However, since Agri was employing illegal aliens, according to federal prosecutors, this refutes the company’s claim to be in conformance with all laws. Rubashkin’s attorney, Guy Cook, defended that his client never read the triple-digit-page loan contract, and then to illustrate his point, dropped it to the floor to a resounding thud. Who reads their car insurance, cell phone contract, mortgage or two-inch thick loan contract?

The line of credit was secured by an assignment of Agriprocessors’ inventory and receivables, with a right to draw up to 50 per cent of the book value of inventories and 85 per cent of the quantum of outstanding receivables – both of these safe percentages based on the company’s history of sales and receivables collection. Every day Agri’s controller would report the current balances of the pledged assets to the bank, and when accounts receivable arrived they were deposited in an affiliated bank.

In the records and computers that the government impounded during the immigration raid they discovered that although Agri never exceeded its $35 million line of credit; they violated the provision of the loan prescribing how much cash they could draw. As the collateral for the loan was the accounts receivable, Agri was able to borrow more money from the bank than they were legally entitled to by fabricating outstanding invoices that were never sent to the customers.

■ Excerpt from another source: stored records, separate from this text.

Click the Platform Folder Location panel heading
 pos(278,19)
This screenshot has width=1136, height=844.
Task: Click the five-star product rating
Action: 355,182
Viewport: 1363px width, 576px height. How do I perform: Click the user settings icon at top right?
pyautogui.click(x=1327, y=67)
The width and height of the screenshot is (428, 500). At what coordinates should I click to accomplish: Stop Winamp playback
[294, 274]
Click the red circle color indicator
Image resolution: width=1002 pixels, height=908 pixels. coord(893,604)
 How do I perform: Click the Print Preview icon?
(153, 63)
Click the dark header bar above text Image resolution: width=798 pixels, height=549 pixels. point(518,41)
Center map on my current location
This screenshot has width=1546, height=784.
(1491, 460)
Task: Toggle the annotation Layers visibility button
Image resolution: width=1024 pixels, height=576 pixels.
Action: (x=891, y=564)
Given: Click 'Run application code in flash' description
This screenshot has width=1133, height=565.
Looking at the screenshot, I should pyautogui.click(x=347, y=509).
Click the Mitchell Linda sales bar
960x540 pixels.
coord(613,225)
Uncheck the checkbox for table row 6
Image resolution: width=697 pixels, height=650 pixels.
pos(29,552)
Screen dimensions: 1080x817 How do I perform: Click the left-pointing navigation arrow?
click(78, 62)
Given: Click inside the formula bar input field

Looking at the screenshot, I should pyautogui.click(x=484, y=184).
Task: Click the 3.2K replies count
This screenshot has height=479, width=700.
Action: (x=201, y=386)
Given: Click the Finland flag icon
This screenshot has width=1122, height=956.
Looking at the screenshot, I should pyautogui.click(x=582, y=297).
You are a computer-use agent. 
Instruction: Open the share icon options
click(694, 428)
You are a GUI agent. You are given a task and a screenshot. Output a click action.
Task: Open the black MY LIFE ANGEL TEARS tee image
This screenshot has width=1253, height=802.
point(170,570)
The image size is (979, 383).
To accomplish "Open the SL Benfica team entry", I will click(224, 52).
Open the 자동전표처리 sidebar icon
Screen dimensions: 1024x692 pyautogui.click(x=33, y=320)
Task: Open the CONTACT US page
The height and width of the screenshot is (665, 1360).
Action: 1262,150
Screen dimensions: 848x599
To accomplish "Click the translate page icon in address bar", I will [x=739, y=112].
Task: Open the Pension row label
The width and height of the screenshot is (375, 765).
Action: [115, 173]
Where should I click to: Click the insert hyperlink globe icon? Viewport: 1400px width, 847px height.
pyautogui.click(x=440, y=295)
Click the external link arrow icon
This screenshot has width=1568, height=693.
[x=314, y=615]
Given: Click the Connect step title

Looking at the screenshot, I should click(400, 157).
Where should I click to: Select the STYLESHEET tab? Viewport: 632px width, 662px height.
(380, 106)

This scheme enabled Agri to draw more cash on an existing line of credit. Accordingly, prosecutors charged that Rubashkin intentionally deceived the company’s lender through the fake invoices in order to show St. Louis-based First Bank a rosier portrayal of income than existed.

What did Shalom Rubashkin do with this money? He used it to run his business, pay employees and do what he liked to do with money: spend it on charity. He donated to the Postville Yeshivah and pumped money into the kosher grocery store to keep it afloat.

No one doubts that Rubashkin did was illegal, and no one also doubts that it was a victimless crime. No one was hurt and for all the money that he borrowed he paid interest. It is the kind of crime that but just a few brief decades ago would have been laughed out of court.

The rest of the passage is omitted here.